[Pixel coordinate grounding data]
▶

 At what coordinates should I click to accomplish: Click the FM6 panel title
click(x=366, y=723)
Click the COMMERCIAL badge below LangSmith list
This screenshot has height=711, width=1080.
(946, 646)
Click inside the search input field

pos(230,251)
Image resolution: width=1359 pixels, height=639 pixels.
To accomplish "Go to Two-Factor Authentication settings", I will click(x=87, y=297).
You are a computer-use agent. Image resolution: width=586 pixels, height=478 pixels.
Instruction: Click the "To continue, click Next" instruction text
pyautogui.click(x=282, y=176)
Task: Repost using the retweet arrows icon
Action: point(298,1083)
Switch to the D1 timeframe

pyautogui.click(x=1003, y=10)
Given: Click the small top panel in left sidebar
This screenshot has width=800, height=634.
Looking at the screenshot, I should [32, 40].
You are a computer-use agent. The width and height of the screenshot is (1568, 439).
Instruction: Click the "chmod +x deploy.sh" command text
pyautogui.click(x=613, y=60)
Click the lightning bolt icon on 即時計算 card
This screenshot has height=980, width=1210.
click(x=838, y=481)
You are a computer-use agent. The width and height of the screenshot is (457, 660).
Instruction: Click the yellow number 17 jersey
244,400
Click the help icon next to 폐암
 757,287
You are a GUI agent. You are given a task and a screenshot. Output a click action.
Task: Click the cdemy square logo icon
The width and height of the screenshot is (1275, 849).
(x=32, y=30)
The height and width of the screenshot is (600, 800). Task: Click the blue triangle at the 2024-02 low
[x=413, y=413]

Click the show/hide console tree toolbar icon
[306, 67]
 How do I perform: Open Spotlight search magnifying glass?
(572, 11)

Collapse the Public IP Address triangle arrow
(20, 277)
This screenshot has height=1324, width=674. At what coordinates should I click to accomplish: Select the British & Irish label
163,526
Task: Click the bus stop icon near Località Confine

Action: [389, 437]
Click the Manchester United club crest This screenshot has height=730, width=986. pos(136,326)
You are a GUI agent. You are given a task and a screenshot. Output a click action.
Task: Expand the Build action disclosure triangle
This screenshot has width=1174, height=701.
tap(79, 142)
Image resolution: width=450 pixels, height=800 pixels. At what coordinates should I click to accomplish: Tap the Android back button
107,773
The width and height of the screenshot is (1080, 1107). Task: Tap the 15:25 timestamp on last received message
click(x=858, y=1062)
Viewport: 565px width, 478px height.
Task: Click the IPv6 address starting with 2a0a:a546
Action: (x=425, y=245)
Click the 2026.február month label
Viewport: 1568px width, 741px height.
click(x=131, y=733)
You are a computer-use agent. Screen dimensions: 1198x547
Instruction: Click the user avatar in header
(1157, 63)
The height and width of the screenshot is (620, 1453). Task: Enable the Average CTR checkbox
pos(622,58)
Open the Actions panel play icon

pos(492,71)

◀

# [WHAT THIS TASK INVOLVES]
Only the lines from the one that holds "Instruction: Click the user avatar in header" through the end of the records should appear in the answer, each restated exactly.

# [RESPONSE TO THIS TASK]
Instruction: Click the user avatar in header
(1157, 63)
The height and width of the screenshot is (620, 1453). Task: Enable the Average CTR checkbox
pos(622,58)
Open the Actions panel play icon

pos(492,71)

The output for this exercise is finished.